SQL Server on Linux およびコンテナーに対する Active Directory 認証を理解する

適用対象: SQL Server - Linux

この記事では、Linux またはコンテナーにデプロイされた SQL Server に関する Active Directory 認証のしくみについて詳しく説明します。

概念

ライトウェイト ディレクトリ アクセス プロトコル (LDAP)

LDAP は、Active Directory などのさまざまなディレクトリ サービスを操作するためのアプリケーション プロトコルです。 ディレクトリ サービスによって、ユーザーやアカウントの情報や、パスワードなどのセキュリティ情報が格納されます。 その情報は暗号化された後、ネットワーク上の他のデバイスと共有されます。

LDAP をセキュリティで保護する方法の詳細については、「Windows Server で LDAP 署名を有効にする方法」を参照してください。

Kerberos

Kerberos は、ユーザーまたはホスト コンピューターの ID を確認するために使用される認証プロトコルです。 クライアントとサーバーを確認する 1 つの方法と考えることができます。

Windows と Windows 以外のサーバーとクライアントが存在する異種 (混在) 環境で作業する場合、Active Directory ベースのディレクトリ サービスを操作するために必要な 2 種類のファイルがあります。
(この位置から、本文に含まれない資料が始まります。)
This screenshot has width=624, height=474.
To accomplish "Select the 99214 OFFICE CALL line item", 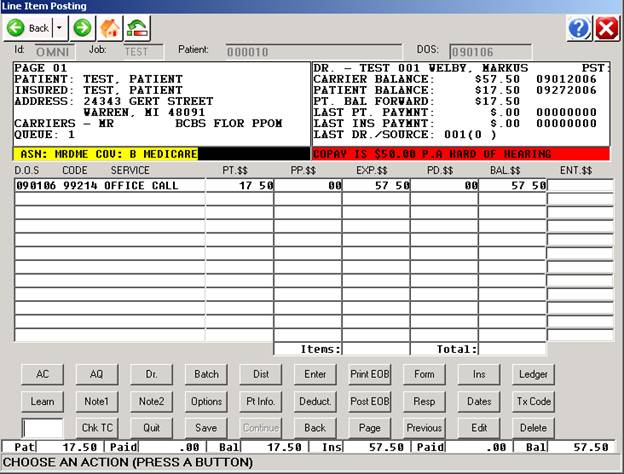I will 110,185.
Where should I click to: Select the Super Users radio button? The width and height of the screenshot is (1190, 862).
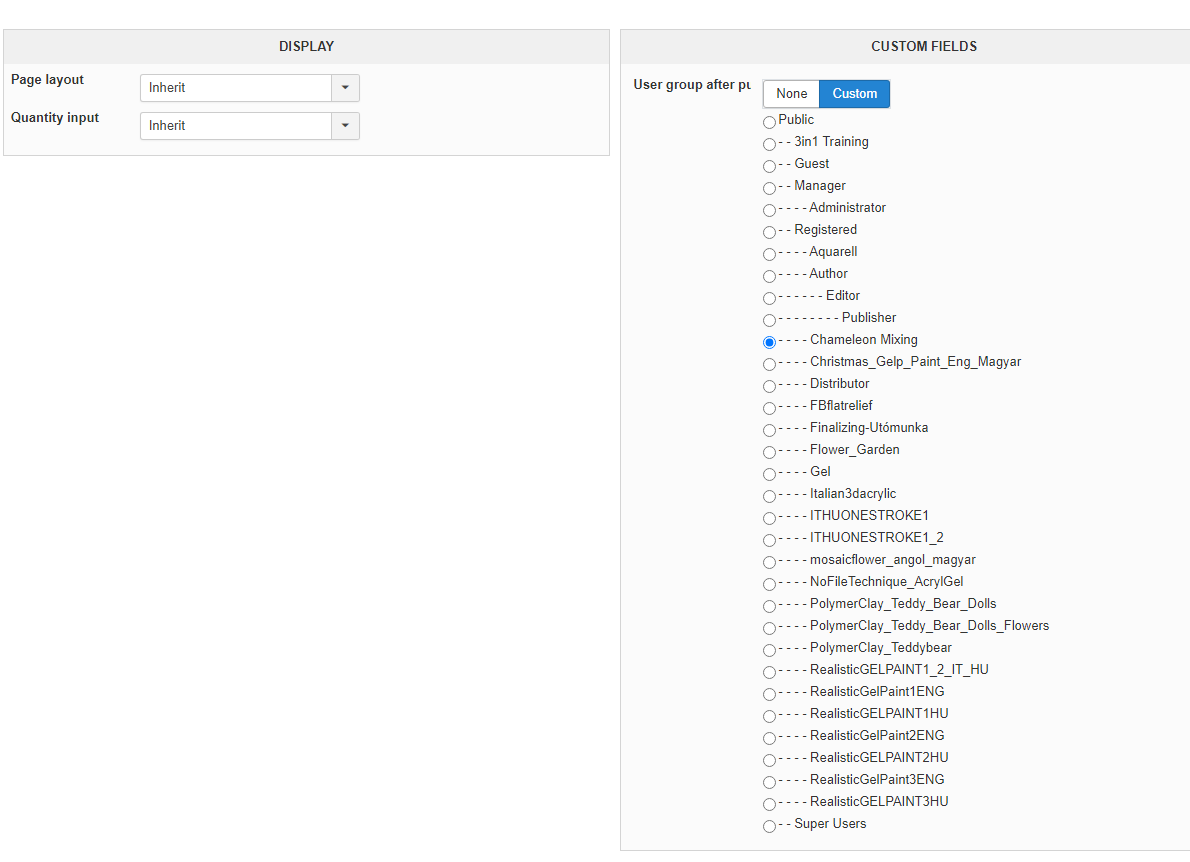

  • keytab ファイル ("キー テーブル" の略称)
  • Kerberos 構成ファイル (krb5.conf または krb5.ini)

keytab ファイルとは

Linux または Unix システム上のサーバー プロセスは、Windows サービス アカウントを使用してプロセスを実行するように構成することはできません。 Linux または Unix システムが起動時に Active Directory に自動的にログインするようにするには、keytab ファイルを使う必要があります。

keytab は、Kerberos で保護されるサービスと、キー配布センター (KDC) の関連付けられているサービス プリンシパル名の長期間の "キー" の表現を含む、暗号化ファイルです。 そのキーはパスワード自体ではありません。

keytab は、次のいずれかのために使用されます。

  • ネットワーク上の別のサービスに対してサービス自体を認証する、または
  • サービスに対して受信ディレクトリ ユーザーの Kerberos サービス チケットを暗号化解除する。

krb5.conf ファイルとは

/etc/krb5.conf ファイル (krb5.ini とも呼ばれます) は、Kerberos v5 (KRB5)、GNU Simple Authentication、Security Layer API (GSSAPI) ライブラリの構成入力を提供します。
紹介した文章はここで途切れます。